攻守で狙いとしてきた形が出た川口青陵が3大会ぶりのベスト30!「自信になるゲーム」
第101回全国高校サッカー選手権県予選・1回戦(9日)。川口青陵と慶應志木の一戦は2-1で川口青陵が勝利を収めた。川口青陵は15日の2回戦で総体予選8強の狭山ヶ丘と対戦する。
難しい時期を乗り越えて、攻守で狙いとしてきた形を発揮して勝利。川口青陵・松浦國拡監督は「守備のゲームになった中でしっかりと守れたから、攻撃のところで良い得点ができたかなというのはあったので、すごく選手たちにも自信になるゲームかなと思います」と満足度を示した。
試合はいきなり動いた。前半2分、川口青陵は「パンチ力がある」MF小出陽斗(3年)がエリア外から右足を強振。相手の意表を突く豪快なミドルシュートを叩き込んで先制した。8分には10番FW石橋拓海(3年)のクロスからMF斉藤一心(3年)がヘディングでゴールに迫った。
一方、慶應志木も序盤はバタついたものの、徐々にボールを握る時間を増やす。中盤でボールを繋ぎ、MF金井謙(2年)が組み立て、MF市川紘希(3年)主将の左サイドから攻撃を試みた。
川口青陵は中盤以降、押し込まれる時間が増えたが、ここで見せたのが守備のクオリティー。「セットに入って、スライドをしっかりしていくことを徹底して、押し込まれても、とにかく外に追い出す、追い出す、追い出すで、シュートを打たせる状況には持って行かせない。ボールを取りに行くというよりはしっかり守る」ことを徹底し、相手に決定的なシーンは作らせなかった。

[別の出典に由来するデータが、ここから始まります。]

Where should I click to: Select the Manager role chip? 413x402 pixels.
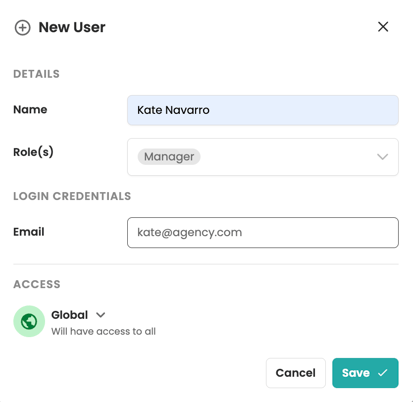pos(169,157)
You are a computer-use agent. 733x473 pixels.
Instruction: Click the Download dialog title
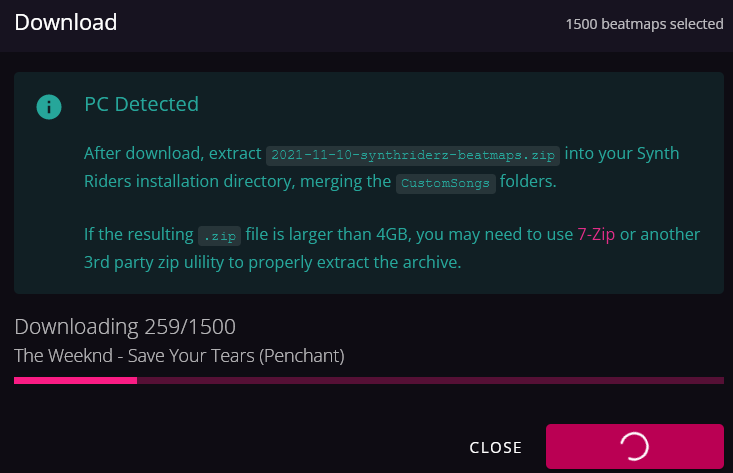tap(65, 22)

守備でリズムを作ると、追加点は37分。右サイドにボールを集めると、クロスからMF小林悠真(3年)の折り返しを、小出が左足のハーフボレーで沈めた。「サイドにボールを集めて、逆ポケットを取りに行くのがうちのサッカーで醍醐味」。まさに練習してきた形が出た1点だった。

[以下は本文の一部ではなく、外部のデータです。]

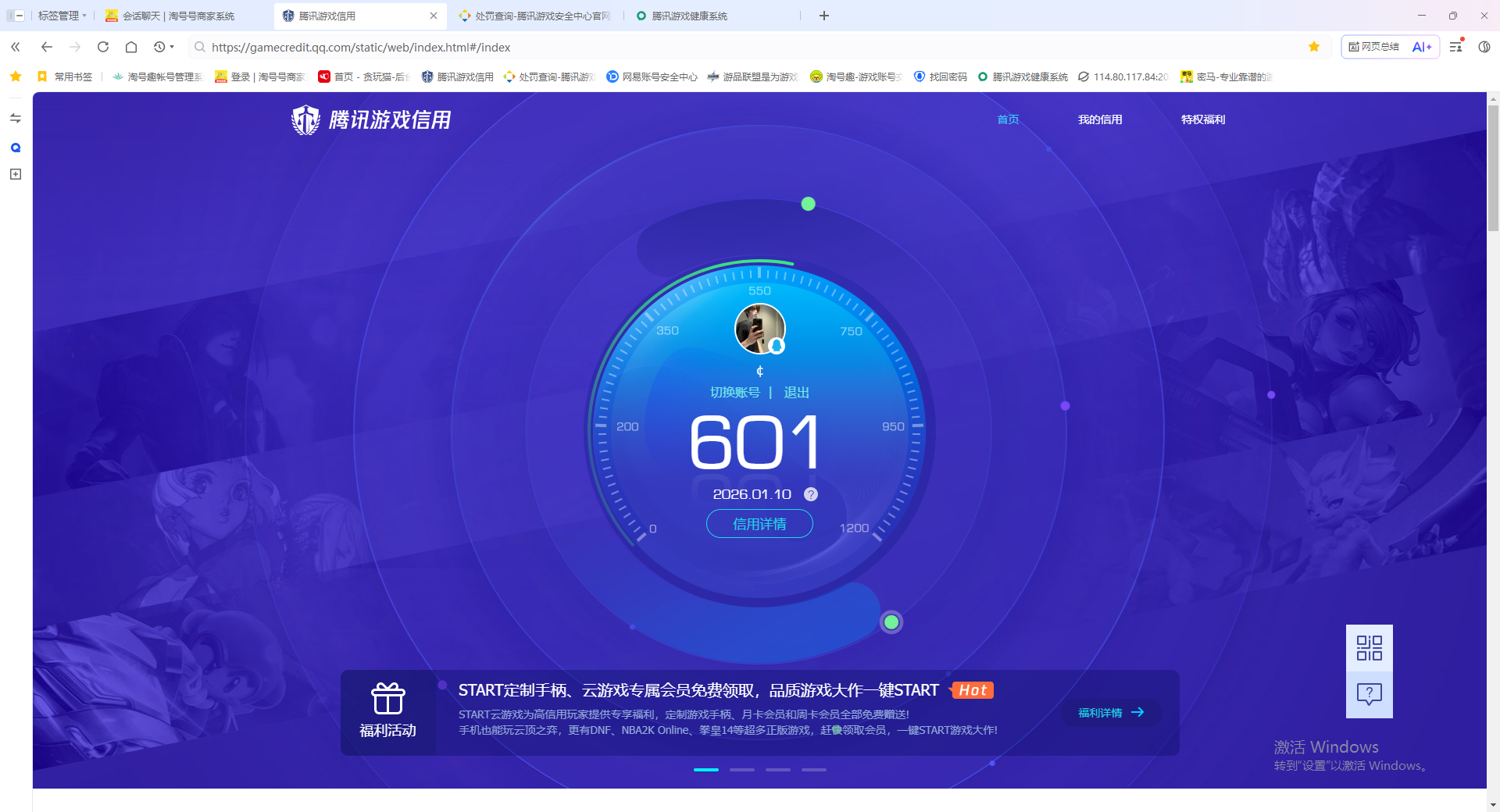Open the help feedback chat icon
Viewport: 1500px width, 812px height.
[1369, 694]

慶應志木は後半38分、途中出場のFW西原世央(2年)が決めて1点を返したが、反撃もここまで。川口青陵は「今日は2センターじゃないですか」と監督のいう中村優心(3年)、石井良弥(3年)の2枚が強度の高い守備でディフェンスラインを牽引。また、石橋が前から精力的に牽制をかけ、簡単に良いボールを上げさせなかったことも大きく後半はシュート2本に抑えた。
3年ぶりの1回戦突破を果たした川口青陵だが、「本当にうまくいかない時の方が多かった」と松浦監督がいうようにこの1ヶ月半は難しい時期を過ごした。9月の始めには新型コロナによる学級閉鎖と学年閉鎖が重なり10日間の活動停止。活動再開後はすぐにリーグ戦に突入した中で浦和北に1-2、川口北に1-1と、なかなかチーム状況は上がってきていなかったという。
その中でここ一番で攻守ともに狙いとしてきた形が出たというのは勝利とともに大きな成果だ。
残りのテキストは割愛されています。